**Texte fourni:**

Mitterrand 1981,
le printemps
du changement


« Notre combat continue ;
parce que vous représentez
le monde de la jeunesse
et celui du travail,
votre victoire est inéluctable  ».
19 mai 1974, Château-Chinon.

Lors de la cérémonie d'investiture devant le Panthéon, le 21 mai 1981 à Paris / La Provence

Lors de la cérémonie d'investiture devant le Panthéon, le 21 mai 1981 à Paris / La Provence

Lors de la cérémonie d'investiture devant le Panthéon, le 21 mai 1981 à Paris / La Provence

Installé à l’Élysée depuis 1974, Valéry
Giscard d’Estaing paraît imbattable
sept ans plus tard. Surprise, le 10 mai 1981,
François Mitterrand l’emporte nettement.
Le Sud-Est est au cœur de cette première alternance de la Ve République, tant par
son vote (51,7% pour le nouveau chef
de l’État) que par le rôle tenu dans l’équipe du candidat Mitterrand par des gens comme
Michel Vauzelle, Jean-Louis Bianco
ou Gaston Defferre. Quarante ans après,
retour sur cette élection historique.

**Extrait de données:**
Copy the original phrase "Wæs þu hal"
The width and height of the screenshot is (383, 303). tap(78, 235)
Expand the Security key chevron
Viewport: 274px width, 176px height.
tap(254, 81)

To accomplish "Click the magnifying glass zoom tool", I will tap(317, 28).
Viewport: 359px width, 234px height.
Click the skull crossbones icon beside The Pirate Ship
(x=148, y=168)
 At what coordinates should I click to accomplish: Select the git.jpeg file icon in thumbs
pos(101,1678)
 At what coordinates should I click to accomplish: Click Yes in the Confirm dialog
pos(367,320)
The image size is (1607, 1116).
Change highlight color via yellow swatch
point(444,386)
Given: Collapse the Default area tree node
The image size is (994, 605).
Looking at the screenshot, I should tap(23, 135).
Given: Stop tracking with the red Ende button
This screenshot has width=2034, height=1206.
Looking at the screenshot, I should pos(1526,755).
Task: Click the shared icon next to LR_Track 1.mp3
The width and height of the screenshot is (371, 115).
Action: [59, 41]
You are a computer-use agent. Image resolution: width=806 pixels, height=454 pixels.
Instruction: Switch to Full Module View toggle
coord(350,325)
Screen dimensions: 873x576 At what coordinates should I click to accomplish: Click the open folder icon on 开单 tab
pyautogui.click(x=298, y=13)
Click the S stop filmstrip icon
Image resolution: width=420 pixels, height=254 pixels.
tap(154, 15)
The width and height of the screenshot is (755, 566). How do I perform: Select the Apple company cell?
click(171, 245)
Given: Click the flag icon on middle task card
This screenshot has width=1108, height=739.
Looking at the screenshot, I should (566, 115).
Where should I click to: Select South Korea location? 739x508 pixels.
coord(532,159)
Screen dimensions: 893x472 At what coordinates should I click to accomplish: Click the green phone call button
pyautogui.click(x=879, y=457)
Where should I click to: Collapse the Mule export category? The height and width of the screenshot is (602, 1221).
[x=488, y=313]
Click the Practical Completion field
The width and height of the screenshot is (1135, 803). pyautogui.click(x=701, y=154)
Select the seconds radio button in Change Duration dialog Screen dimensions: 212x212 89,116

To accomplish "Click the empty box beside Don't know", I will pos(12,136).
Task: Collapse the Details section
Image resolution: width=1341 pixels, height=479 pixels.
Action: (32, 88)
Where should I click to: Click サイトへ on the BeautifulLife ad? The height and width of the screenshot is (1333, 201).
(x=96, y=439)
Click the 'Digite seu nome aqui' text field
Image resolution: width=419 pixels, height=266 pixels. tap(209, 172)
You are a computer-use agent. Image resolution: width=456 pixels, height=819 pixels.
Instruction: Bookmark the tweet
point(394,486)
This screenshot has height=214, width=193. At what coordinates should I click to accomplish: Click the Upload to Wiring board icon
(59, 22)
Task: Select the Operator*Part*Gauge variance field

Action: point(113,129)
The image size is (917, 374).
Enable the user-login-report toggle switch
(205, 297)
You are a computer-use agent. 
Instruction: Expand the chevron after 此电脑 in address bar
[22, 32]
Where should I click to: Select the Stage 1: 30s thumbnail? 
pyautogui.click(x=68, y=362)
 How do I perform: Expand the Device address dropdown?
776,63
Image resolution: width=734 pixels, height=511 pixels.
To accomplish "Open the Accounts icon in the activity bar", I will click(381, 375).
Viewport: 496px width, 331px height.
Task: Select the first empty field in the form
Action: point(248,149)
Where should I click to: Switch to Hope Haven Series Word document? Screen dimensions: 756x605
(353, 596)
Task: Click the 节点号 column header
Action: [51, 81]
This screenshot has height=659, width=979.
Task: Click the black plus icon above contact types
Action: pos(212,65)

**Liste des tâches:**
1. Répondez aux questions suivantes à partir du texte sur l'élection de 1981 :
(a) Quelle date et quel lieu figurent sous la citation entre guillemets ?
(b) Devant quel monument s'est tenue la cérémonie d'investiture, et à quelle date ?
(c) Quel pourcentage de voix le Sud-Est a-t-il accordé au nouveau chef de l'État ?
2. Recopiez, s'il vous plaît, tout le passage du texte sur l'élection de 1981 allant de « Installé à l’Élysée » jusqu'à « cette élection historique. ».
3. Poursuivez le texte sur l'élection de 1981 à partir de l'endroit où il s'arrête.

**Réponses par tâche:**
1.
(a) Le 19 mai 1974, à Château-Chinon.
(b) Devant le Panthéon, le 21 mai 1981.
(c) 51,7 %.

2.
Installé à l’Élysée depuis 1974, Valéry
Giscard d’Estaing paraît imbattable
sept ans plus tard. Surprise, le 10 mai 1981,
François Mitterrand l’emporte nettement.
Le Sud-Est est au cœur de cette première alternance de la Ve République, tant par
son vote (51,7% pour le nouveau chef
de l’État) que par le rôle tenu dans l’équipe du candidat Mitterrand par des gens comme
Michel Vauzelle, Jean-Louis Bianco
ou Gaston Defferre. Quarante ans après,
retour sur cette élection historique.

3.
Le président de la République Valéry Giscard d'Estaing en visite à Carpentras / La Provence

Le président de la République Valéry Giscard d'Estaing en visite à Carpentras / La Provence

Le président de la République Valéry Giscard d'Estaing en visite à Carpentras / La Provence

Pour la droite, c’était l’élection imperdable… Six mois avant le scrutin du printemps 1981, la réélection du président sortant Valéry Giscard d’Estaing (UDF) ne fait pas de doute, alors que seulement 27% des Français pensent que le socialiste François Mitterrand serait un bon président. Cela s’explique avant tout par les difficultés de la gauche à se présenter comme une alternative crédible. Ainsi, Michel Rocard qui avait fait acte de candidature est resté coincé dans les starting-blocks. Surtout, dans un contexte très conflictuel né de la défaite inattendue aux législatives de 1978, les trois partis de la coalition de gauche formée en 1972 ont chacun décidé de présenter leur candidat : Michel Crépeau pour les radicaux, Georges Marchais pour le PCF et donc, François Mitterrand pour le PS.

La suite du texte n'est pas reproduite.